- EXERCISE INSTRUCTIONS -
Give the data again in full. Keep every line the same.
════════════════
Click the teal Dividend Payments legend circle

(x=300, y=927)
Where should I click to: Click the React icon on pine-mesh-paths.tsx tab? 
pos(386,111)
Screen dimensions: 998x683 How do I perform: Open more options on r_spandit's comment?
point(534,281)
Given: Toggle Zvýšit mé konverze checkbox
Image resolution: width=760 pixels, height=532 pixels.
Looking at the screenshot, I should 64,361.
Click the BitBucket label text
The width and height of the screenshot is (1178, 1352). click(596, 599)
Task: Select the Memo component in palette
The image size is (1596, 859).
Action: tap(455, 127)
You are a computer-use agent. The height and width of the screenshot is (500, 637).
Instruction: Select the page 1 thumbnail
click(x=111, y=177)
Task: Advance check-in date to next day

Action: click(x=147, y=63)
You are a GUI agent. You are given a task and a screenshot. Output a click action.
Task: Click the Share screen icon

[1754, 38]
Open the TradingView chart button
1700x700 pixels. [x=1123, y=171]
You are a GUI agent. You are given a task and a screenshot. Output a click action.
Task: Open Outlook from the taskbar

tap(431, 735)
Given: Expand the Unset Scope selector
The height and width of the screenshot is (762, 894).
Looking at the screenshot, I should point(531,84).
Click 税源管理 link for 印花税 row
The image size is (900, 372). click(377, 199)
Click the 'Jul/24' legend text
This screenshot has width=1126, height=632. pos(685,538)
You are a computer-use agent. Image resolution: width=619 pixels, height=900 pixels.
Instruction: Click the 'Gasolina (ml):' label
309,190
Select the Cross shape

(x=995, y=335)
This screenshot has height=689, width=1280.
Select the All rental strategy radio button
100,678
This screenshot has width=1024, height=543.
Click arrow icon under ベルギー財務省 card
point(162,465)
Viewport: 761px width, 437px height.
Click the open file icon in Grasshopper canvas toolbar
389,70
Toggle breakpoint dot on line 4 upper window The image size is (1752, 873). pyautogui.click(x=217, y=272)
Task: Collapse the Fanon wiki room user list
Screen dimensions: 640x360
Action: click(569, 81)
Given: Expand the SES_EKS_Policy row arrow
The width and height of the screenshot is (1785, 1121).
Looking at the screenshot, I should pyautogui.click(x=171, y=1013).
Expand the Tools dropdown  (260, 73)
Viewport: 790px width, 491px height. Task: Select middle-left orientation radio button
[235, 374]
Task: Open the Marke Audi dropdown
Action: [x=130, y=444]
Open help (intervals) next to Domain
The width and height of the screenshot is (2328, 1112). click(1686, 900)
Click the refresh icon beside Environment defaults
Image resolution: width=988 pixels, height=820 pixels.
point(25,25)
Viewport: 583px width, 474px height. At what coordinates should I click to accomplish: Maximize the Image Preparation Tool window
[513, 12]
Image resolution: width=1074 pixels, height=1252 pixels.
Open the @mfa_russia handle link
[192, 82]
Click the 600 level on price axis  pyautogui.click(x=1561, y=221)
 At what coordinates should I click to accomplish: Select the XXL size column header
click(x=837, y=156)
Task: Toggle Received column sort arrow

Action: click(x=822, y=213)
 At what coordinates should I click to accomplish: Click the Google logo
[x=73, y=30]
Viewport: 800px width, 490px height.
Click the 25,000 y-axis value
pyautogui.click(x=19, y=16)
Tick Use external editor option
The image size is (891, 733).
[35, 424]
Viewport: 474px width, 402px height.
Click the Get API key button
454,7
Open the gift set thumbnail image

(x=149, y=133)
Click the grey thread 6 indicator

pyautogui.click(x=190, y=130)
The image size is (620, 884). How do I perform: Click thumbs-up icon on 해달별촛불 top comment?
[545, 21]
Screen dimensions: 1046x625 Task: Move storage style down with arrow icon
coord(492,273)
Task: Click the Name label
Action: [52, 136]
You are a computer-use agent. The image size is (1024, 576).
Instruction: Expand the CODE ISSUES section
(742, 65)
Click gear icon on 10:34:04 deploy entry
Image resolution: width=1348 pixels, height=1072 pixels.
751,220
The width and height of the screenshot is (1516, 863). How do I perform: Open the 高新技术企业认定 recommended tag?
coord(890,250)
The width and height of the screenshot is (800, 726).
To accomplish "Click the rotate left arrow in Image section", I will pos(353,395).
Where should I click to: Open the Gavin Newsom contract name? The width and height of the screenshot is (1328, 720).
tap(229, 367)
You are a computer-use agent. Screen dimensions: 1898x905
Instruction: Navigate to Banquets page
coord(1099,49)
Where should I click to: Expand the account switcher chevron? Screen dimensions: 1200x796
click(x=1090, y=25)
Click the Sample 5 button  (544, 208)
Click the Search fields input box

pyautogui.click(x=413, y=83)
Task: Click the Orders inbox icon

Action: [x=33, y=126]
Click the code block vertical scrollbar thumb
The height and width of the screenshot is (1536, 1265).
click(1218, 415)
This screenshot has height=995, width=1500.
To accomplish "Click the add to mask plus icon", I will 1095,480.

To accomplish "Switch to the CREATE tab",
════════════════
- RESULT BELOW -
Click the teal Dividend Payments legend circle

(x=300, y=927)
Where should I click to: Click the React icon on pine-mesh-paths.tsx tab? 
pos(386,111)
Screen dimensions: 998x683 How do I perform: Open more options on r_spandit's comment?
point(534,281)
Given: Toggle Zvýšit mé konverze checkbox
Image resolution: width=760 pixels, height=532 pixels.
Looking at the screenshot, I should 64,361.
Click the BitBucket label text
The width and height of the screenshot is (1178, 1352). click(596, 599)
Task: Select the Memo component in palette
The image size is (1596, 859).
Action: tap(455, 127)
You are a computer-use agent. The height and width of the screenshot is (500, 637).
Instruction: Select the page 1 thumbnail
click(x=111, y=177)
Task: Advance check-in date to next day

Action: click(x=147, y=63)
You are a GUI agent. You are given a task and a screenshot. Output a click action.
Task: Click the Share screen icon

[1754, 38]
Open the TradingView chart button
1700x700 pixels. [x=1123, y=171]
You are a GUI agent. You are given a task and a screenshot. Output a click action.
Task: Open Outlook from the taskbar

tap(431, 735)
Given: Expand the Unset Scope selector
The height and width of the screenshot is (762, 894).
Looking at the screenshot, I should point(531,84).
Click 税源管理 link for 印花税 row
The image size is (900, 372). click(377, 199)
Click the 'Jul/24' legend text
This screenshot has width=1126, height=632. pos(685,538)
You are a computer-use agent. Image resolution: width=619 pixels, height=900 pixels.
Instruction: Click the 'Gasolina (ml):' label
309,190
Select the Cross shape

(x=995, y=335)
This screenshot has height=689, width=1280.
Select the All rental strategy radio button
100,678
This screenshot has width=1024, height=543.
Click arrow icon under ベルギー財務省 card
point(162,465)
Viewport: 761px width, 437px height.
Click the open file icon in Grasshopper canvas toolbar
389,70
Toggle breakpoint dot on line 4 upper window The image size is (1752, 873). pyautogui.click(x=217, y=272)
Task: Collapse the Fanon wiki room user list
Screen dimensions: 640x360
Action: click(569, 81)
Given: Expand the SES_EKS_Policy row arrow
The width and height of the screenshot is (1785, 1121).
Looking at the screenshot, I should pyautogui.click(x=171, y=1013).
Expand the Tools dropdown  (260, 73)
Viewport: 790px width, 491px height. Task: Select middle-left orientation radio button
[235, 374]
Task: Open the Marke Audi dropdown
Action: [x=130, y=444]
Open help (intervals) next to Domain
The width and height of the screenshot is (2328, 1112). click(1686, 900)
Click the refresh icon beside Environment defaults
Image resolution: width=988 pixels, height=820 pixels.
point(25,25)
Viewport: 583px width, 474px height. At what coordinates should I click to accomplish: Maximize the Image Preparation Tool window
[513, 12]
Image resolution: width=1074 pixels, height=1252 pixels.
Open the @mfa_russia handle link
[192, 82]
Click the 600 level on price axis  pyautogui.click(x=1561, y=221)
 At what coordinates should I click to accomplish: Select the XXL size column header
click(x=837, y=156)
Task: Toggle Received column sort arrow

Action: click(x=822, y=213)
 At what coordinates should I click to accomplish: Click the Google logo
[x=73, y=30]
Viewport: 800px width, 490px height.
Click the 25,000 y-axis value
pyautogui.click(x=19, y=16)
Tick Use external editor option
The image size is (891, 733).
[35, 424]
Viewport: 474px width, 402px height.
Click the Get API key button
454,7
Open the gift set thumbnail image

(x=149, y=133)
Click the grey thread 6 indicator

pyautogui.click(x=190, y=130)
The image size is (620, 884). How do I perform: Click thumbs-up icon on 해달별촛불 top comment?
[545, 21]
Screen dimensions: 1046x625 Task: Move storage style down with arrow icon
coord(492,273)
Task: Click the Name label
Action: [52, 136]
You are a computer-use agent. The image size is (1024, 576).
Instruction: Expand the CODE ISSUES section
(742, 65)
Click gear icon on 10:34:04 deploy entry
Image resolution: width=1348 pixels, height=1072 pixels.
751,220
The width and height of the screenshot is (1516, 863). How do I perform: Open the 高新技术企业认定 recommended tag?
coord(890,250)
The width and height of the screenshot is (800, 726).
To accomplish "Click the rotate left arrow in Image section", I will pos(353,395).
Where should I click to: Open the Gavin Newsom contract name? The width and height of the screenshot is (1328, 720).
tap(229, 367)
You are a computer-use agent. Screen dimensions: 1898x905
Instruction: Navigate to Banquets page
coord(1099,49)
Where should I click to: Expand the account switcher chevron? Screen dimensions: 1200x796
click(x=1090, y=25)
Click the Sample 5 button  (544, 208)
Click the Search fields input box

pyautogui.click(x=413, y=83)
Task: Click the Orders inbox icon

Action: [x=33, y=126]
Click the code block vertical scrollbar thumb
The height and width of the screenshot is (1536, 1265).
click(1218, 415)
This screenshot has height=995, width=1500.
To accomplish "Click the add to mask plus icon", I will 1095,480.

To accomplish "Switch to the CREATE tab",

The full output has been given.